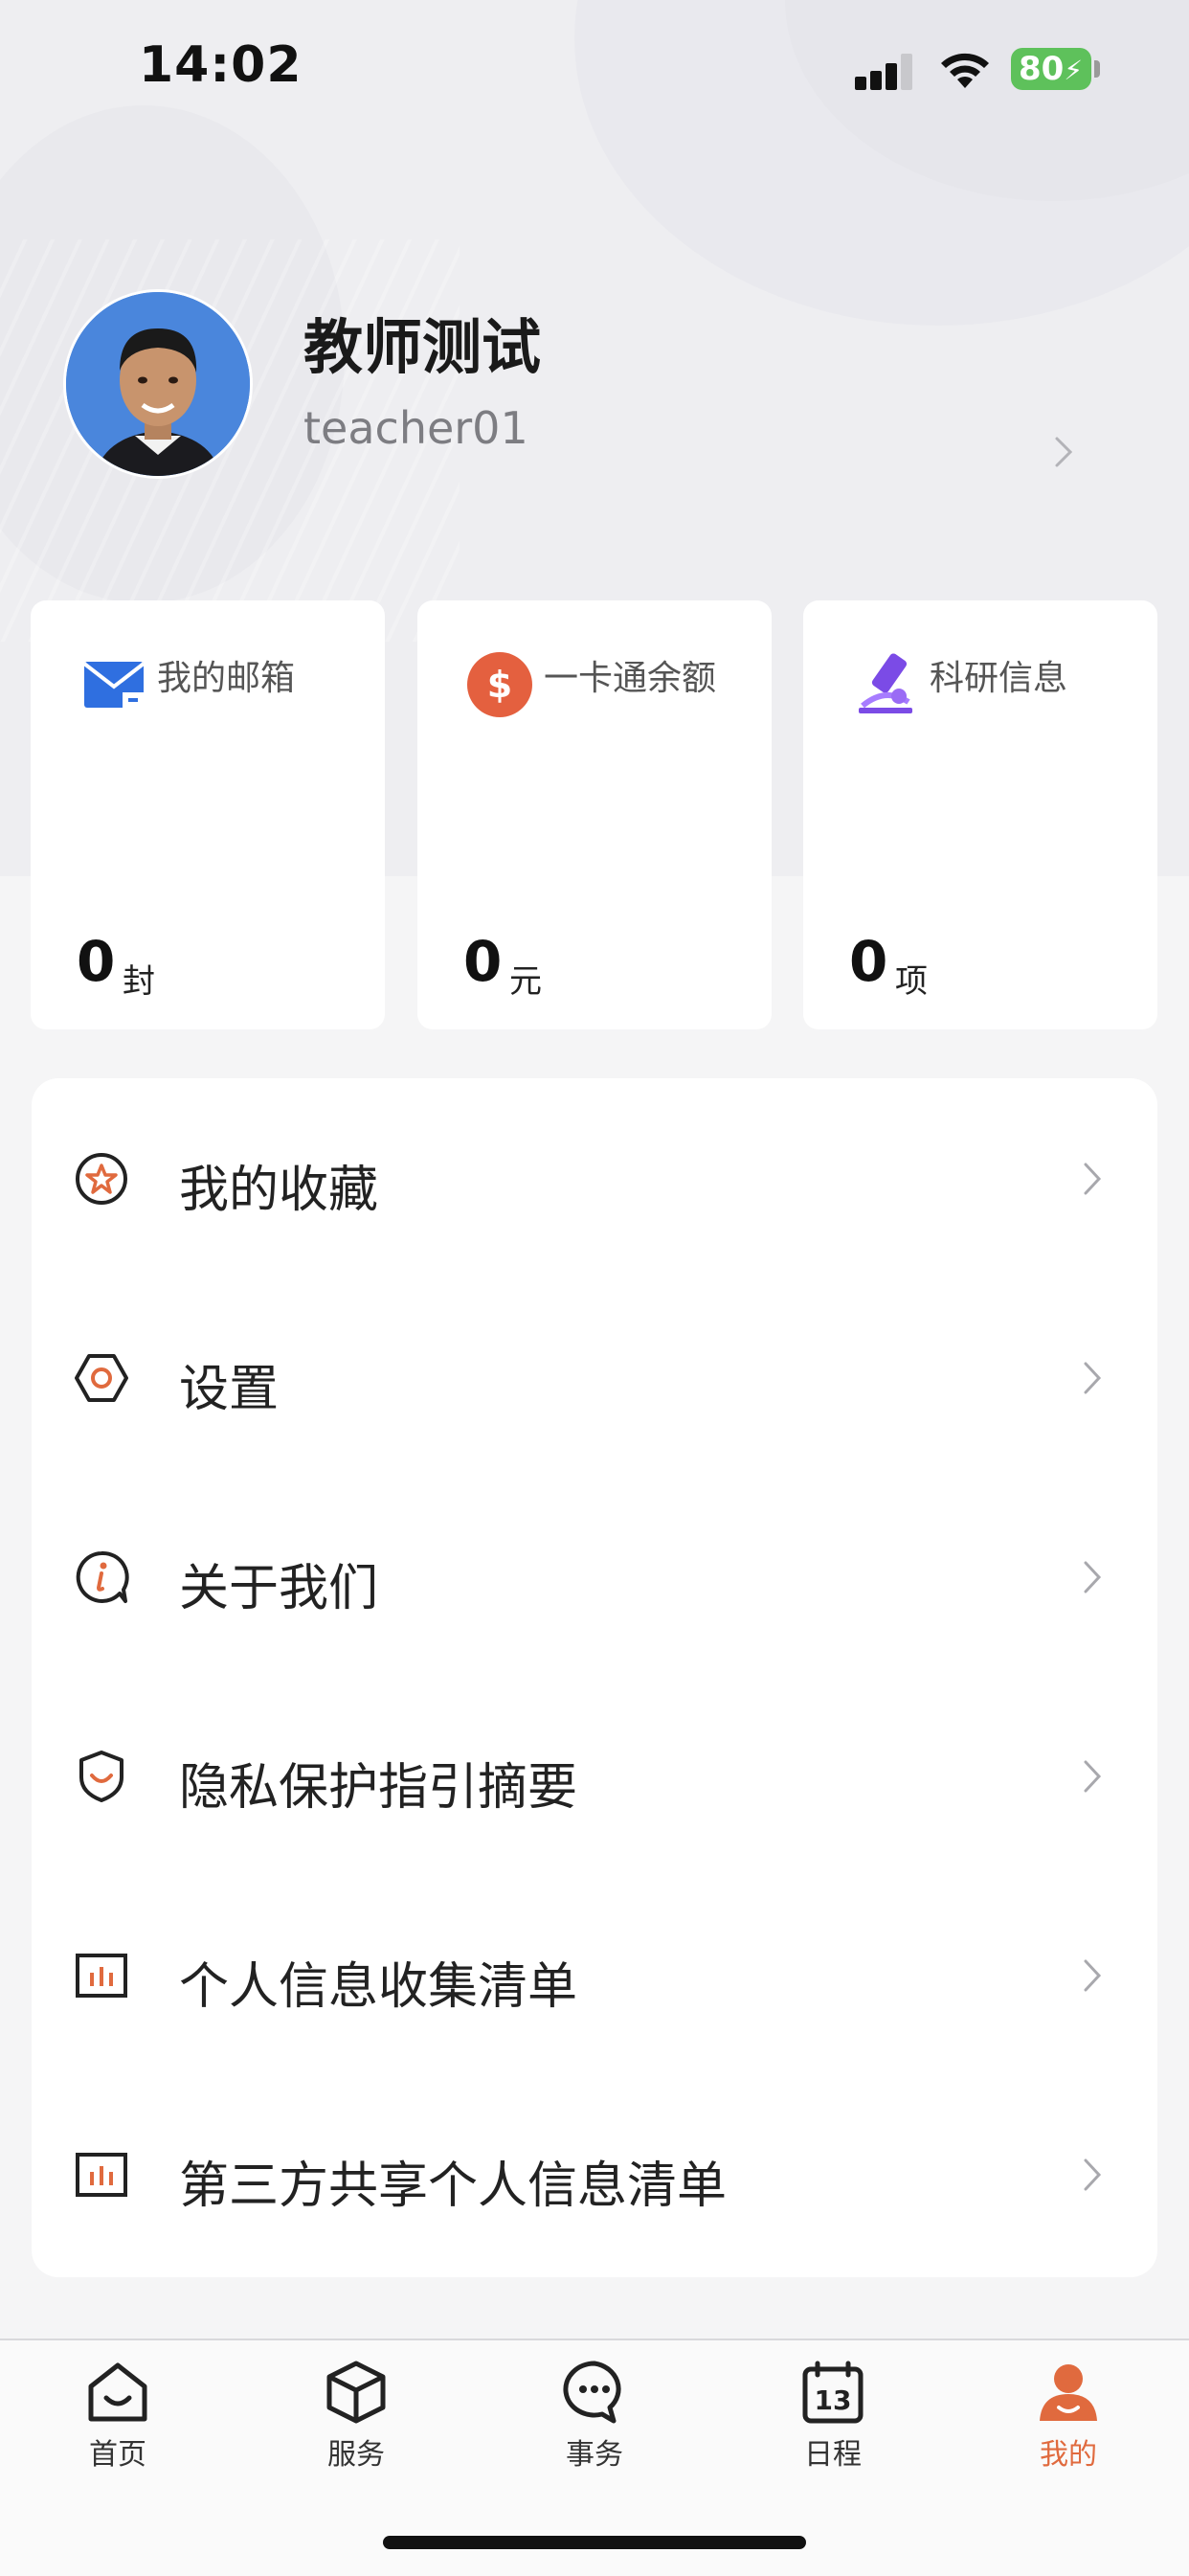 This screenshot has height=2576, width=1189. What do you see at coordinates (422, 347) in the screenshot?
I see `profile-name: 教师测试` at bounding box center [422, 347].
---
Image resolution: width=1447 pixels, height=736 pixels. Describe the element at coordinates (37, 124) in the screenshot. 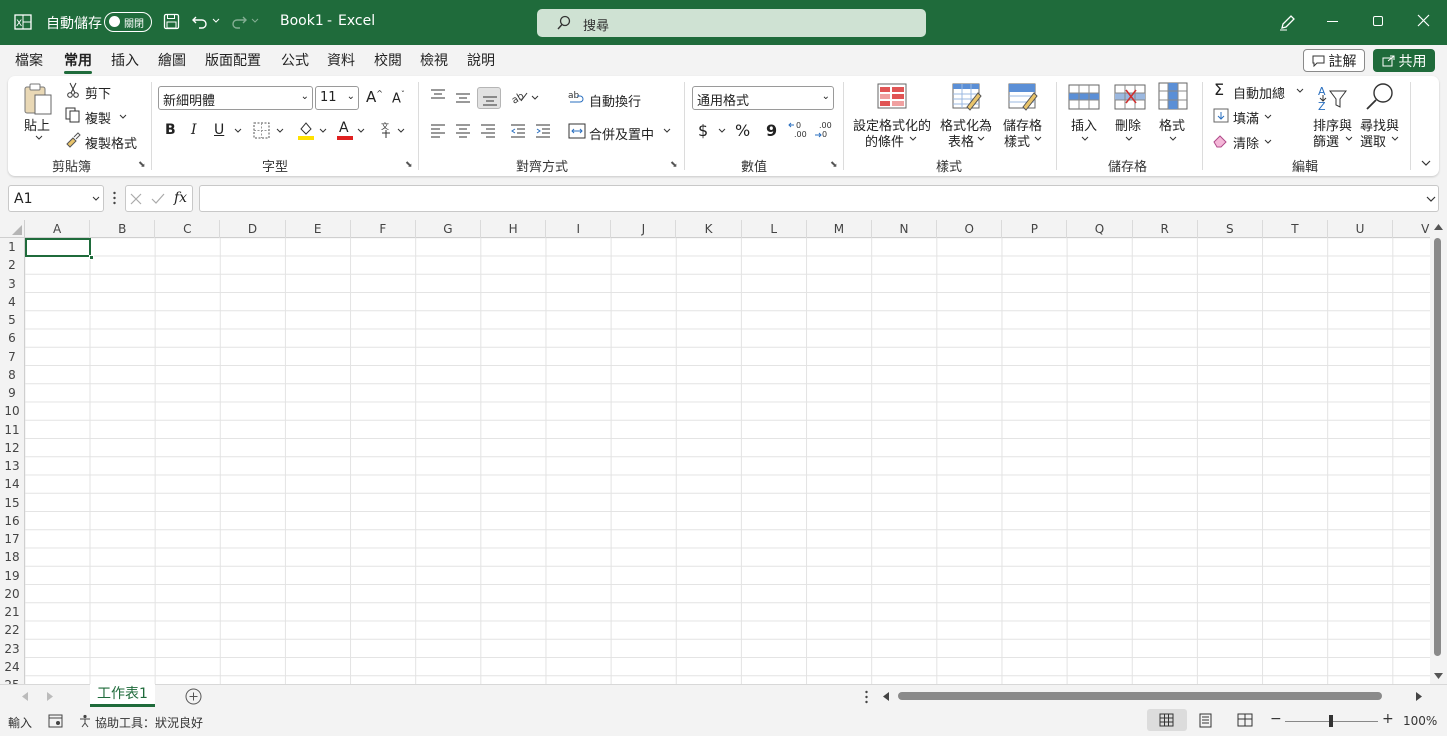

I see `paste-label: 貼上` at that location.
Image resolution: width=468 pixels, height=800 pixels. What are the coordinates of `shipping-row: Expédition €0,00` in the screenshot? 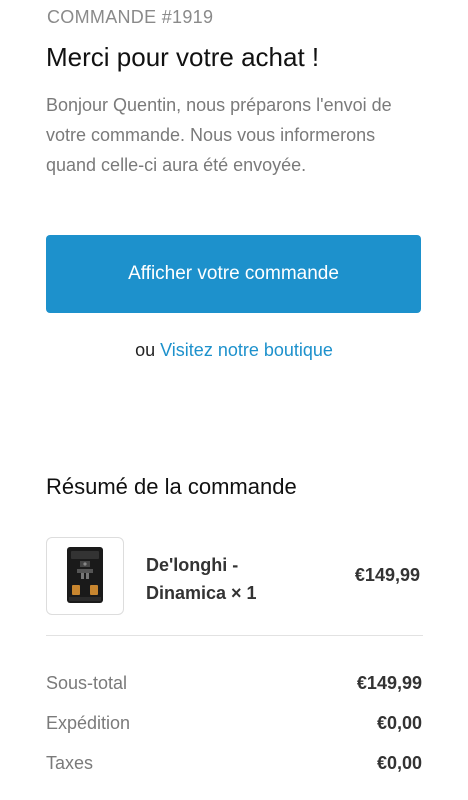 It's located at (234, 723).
==
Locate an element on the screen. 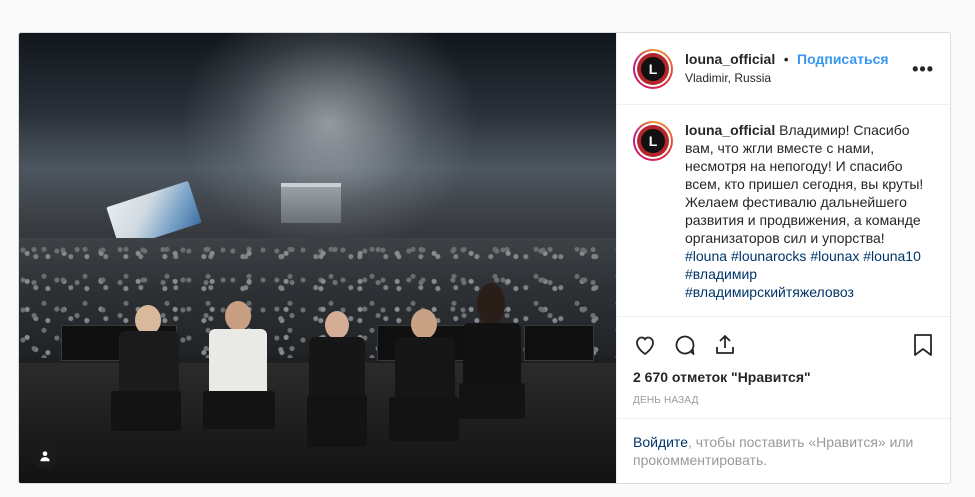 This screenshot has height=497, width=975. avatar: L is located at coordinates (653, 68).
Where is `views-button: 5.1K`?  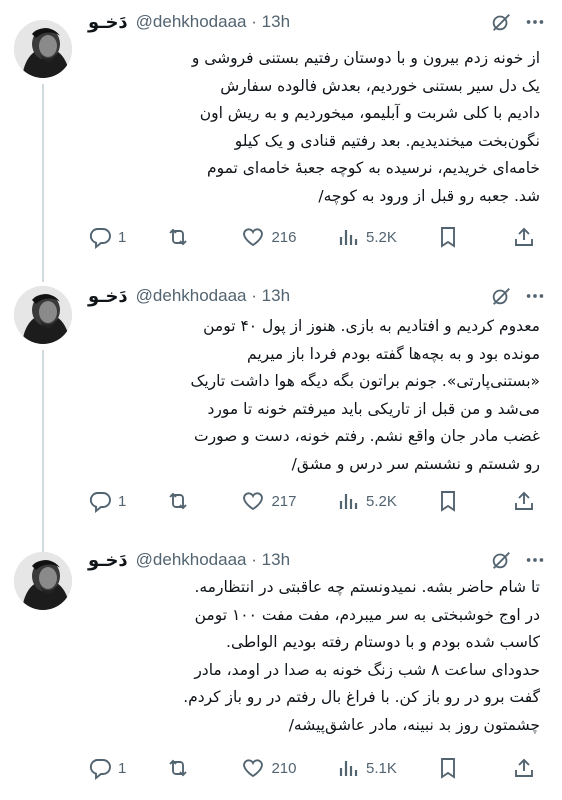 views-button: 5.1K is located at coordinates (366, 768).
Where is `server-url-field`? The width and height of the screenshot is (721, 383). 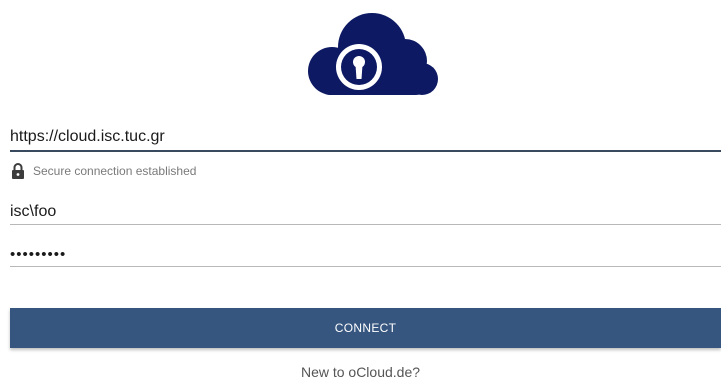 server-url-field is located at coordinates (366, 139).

* _EXERCISE AIM_
Extract, unchanged, the part of the listing that opens with the line containing "This screenshot has height=2576, width=1189." and closes with the line containing "center [422, 347].", omitting the pictures.

* _EXERCISE RESULT_
 This screenshot has height=2576, width=1189. What do you see at coordinates (422, 347) in the screenshot?
I see `profile-name: 教师测试` at bounding box center [422, 347].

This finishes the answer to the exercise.